Logicomix: An Epic Search For Truth

Yesterday’s mail contained my copy of Logicomix: An Epic Search For Truth, a graphic novel by Apostolos Doxiadis and Christos Papadimitriou with art by Alecos Papadatos and Annie Di Donna. It is scheduled to be released in the US on September 29, but amazon.ca apparently already had it. The UK edition is now sold out (a second printing is scheduled to be in stores October 2). It’s a compelling read for everyone interested in logic and its history, or in Bertrand Russell, or in intelligent graphic novels.

The main story arc consists in Russell giving a lecture on “The Role of Logic in Human Affairs” at “an American university” (looks like Berkeley) just after the start of WWII (September 1939). In the lecture, he tells the story of his own life, how his quest for finding certain truth led him to a study of the foundations of mathematics, discovering logic, writing Principia Mathematica with Whitehead, meeting Wittgenstein, the inter-war years with the Tractatus, the Vienna circle, and Gödel—and his personal life. There’s a lot about madness and logic, the conflicts within logicians between their work and their passions, about struggle and failure. All this is interleaved with a frame story in which the authors of the book discuss what they’re trying to do in the book, explain some mathematical details, and reflect on the story that Russell’s telling his audience, ending with a … well, I don’t want to give it away.

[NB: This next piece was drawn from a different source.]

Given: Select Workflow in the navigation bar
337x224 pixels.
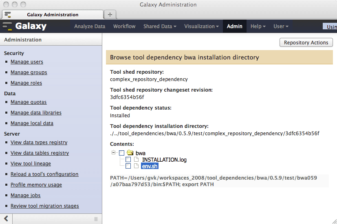Looking at the screenshot, I should tap(124, 26).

The book is very well done overall: it’s an engaging read, the art is great, the logic and philosophy are accurate for the most part. There’s a lot of license taken with historical details, but that usually makes for a better story. My favorite is the barfight between adherents of Poincaré and of Hilbert at the 1900 International Congress of Mathematicians. And, truth be told, you don’t have to take much license with many of the characters in this story to make them compelling—think Wittgenstein:

There was only one thing that really bothered me: they claim—not just in the story but also in the otherwise informative background section at the end of the book—that Hilbert sent his son Franz off to an asylum when Franz was 15, that Franz spent the rest of his life there, and that Hilbert never visited him. But at least according to Constance Reid’s biography of Hilbert, a) that happened when Franz was 21, b) he was in treatment only until 1917, and c) thereafter lived with the Hilberts again. I’m also no great fan of the title (it’s about as unimaginative as “LogBlog” is for a logic blog). But: I am a fan of the book. Finally a logic book for the coffee table! I might even assign it for a history of logic class. Get your copy, it’s even pretty reasonably priced at about $15 on amazon.com.

The website has a preview and some additional information, including nice pictures of the original locations. Feel free to reply with your own opinions, speculations, and queries about the historical details and I’ll see if I can fact-check them…

UPDATE: There’s a book tour which includes a stop at the LA public library, with Zlatan Damnjanovic (USC Philosophy) on Oct 7 and one at MSRI (pronounced “misery”, the Mathematical Sciences Research Institute in the Berkeley hills) with Paolo Mancosu (Berkeley Philosophy) on Oct 19.

UPDATE: More on the logic and madness theme here.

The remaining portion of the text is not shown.